素麺(そーめん)

「素麺(そうめん)」とは?

「素麺(そうめん)」は、小麦粉を原料とした、日本で人気の麺料理です。つゆにつけて食べます。

小麦粉と水と食塩を混ぜて、直径1.3mm以下の細い麺を作ります。細く伸ばすために油を使うのが一般的です。

細い麺なので食べやすく、夏の暑い時期に冷やして食べるのが好まれます。また、地域によっては、祝い事や忌み事などの席で食べられるものでもありました。

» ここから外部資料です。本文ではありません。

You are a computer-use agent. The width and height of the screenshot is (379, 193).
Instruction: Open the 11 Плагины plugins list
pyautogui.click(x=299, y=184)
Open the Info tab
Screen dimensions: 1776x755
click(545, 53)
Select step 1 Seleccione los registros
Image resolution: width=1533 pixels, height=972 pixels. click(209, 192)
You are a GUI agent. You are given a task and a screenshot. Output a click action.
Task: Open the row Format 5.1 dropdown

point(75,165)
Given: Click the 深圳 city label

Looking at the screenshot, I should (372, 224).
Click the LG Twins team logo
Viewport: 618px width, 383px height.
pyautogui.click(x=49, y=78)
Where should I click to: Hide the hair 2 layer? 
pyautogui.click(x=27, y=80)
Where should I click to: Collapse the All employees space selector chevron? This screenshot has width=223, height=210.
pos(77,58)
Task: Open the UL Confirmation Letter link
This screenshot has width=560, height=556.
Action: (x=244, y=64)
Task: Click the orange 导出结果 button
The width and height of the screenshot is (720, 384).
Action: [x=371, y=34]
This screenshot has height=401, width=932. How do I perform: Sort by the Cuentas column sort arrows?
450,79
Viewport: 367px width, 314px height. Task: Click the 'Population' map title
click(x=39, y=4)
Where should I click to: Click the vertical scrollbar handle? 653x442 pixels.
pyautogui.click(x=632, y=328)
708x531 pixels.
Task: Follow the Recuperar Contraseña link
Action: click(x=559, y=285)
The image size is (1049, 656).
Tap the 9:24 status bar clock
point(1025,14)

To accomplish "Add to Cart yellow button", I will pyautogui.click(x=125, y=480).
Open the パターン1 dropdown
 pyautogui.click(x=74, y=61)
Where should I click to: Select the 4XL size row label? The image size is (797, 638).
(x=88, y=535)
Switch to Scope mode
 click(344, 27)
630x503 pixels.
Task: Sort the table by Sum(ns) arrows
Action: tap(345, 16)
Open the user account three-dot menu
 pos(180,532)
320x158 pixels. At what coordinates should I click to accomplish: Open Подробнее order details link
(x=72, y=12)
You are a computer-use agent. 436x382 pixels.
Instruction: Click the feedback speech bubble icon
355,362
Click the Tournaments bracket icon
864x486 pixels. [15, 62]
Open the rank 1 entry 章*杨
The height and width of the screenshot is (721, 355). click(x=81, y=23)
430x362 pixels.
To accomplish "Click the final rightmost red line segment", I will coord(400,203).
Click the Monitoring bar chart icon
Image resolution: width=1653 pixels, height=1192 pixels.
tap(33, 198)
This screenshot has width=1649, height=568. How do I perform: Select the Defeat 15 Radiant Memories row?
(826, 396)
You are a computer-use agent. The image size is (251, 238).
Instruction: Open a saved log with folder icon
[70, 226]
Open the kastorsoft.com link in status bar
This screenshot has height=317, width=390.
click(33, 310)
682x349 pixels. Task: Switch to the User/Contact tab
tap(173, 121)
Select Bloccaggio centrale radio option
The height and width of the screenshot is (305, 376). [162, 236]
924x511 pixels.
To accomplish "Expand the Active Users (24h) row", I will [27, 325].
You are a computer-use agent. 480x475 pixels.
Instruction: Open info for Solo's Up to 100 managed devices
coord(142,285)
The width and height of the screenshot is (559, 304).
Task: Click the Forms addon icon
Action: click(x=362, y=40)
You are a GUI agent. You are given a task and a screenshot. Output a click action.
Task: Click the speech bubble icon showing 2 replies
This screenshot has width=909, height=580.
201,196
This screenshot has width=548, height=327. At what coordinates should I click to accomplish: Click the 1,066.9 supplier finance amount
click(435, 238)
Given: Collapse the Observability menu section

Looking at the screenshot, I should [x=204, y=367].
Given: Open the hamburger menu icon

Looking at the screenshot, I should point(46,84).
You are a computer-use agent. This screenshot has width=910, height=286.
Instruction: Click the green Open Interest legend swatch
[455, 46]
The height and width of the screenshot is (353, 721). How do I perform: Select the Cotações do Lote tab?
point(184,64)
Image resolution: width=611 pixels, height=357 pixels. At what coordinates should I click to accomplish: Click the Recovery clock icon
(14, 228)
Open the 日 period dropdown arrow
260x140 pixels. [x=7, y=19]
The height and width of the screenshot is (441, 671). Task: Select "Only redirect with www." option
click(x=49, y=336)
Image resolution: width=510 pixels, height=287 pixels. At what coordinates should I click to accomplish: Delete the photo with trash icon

日本では、小麦粉で作った白い麺料理の代表的なものは、「素麺」と「うどん」ですが、うどんが太くて歯ごたえのある麺なのに比べて、素麺は細くて涼しげな麺といった印象です。

「素麺」の食べ方

茹で上げてから水でぬめりを流し、冷たい「めんつゆ」につけて食べるのが一般的です。

夏の熱い時期は、素麺を氷で冷やしたり、めんつゆの中に氷を入れたりします。

薬味としては、生姜、みょうが、ネギ、胡麻などを使うことが多いです。

それほど一般的とは言えませんが、温かい蕎麦やうどんと同じように、温かい素麺が食べられることもあります。

「素麺」の魅力

日本では、素麺は「夏の風物詩」というイメージが強く、多くの人が夏に素麺を食べます。

冷やして食べるのが美味しい麺料理で、食欲がわかない暑い夏でも食べやすいです。

見た目も白く鮮やかで、苺や抹茶などの添加物を加えて練って、ほのかに色をつけた素麺も風流です。

「流しそうめん」

「流し素麺(そうめん流し)」は、半分に切った竹の筒に素麺を流し、それを箸で捕まえて食べるエンターテイメントです。

以下は、「流しそうめん」の参考動画です。

清涼感のある、華やかな夏の催しとして、人気があります。夏のキャンプやお祭りなどのイベントで開催されることが多いです。

素麺の歴史

日本の素麺は、奈良時代に唐(中国)から伝わった「索餅(さくべい)」に由来すると言われています。「索餅」は、小麦粉と米粉を水で練り、塩を加えて縄状にして乾燥させた食品でした。

鎌倉時代から、現在の素麺に近い麺料理が作られるようになり、室町時代には「素麺」の呼び名が定着し始めました。その時代の素麺は、寺院や宮廷で提供される料理で、庶民に食べられていたものではありませんでした。

江戸時代から、素麺作りが一般に広まり、小麦、軟水、海水塩が豊富な地方で、素麺が盛んに作られるようになっていきました。

もともと奈良、京都といった宮廷でよく出されていた料理であり、現在も素麺の生産は西日本が盛んです。(昔の日本の首都は西日本だった。)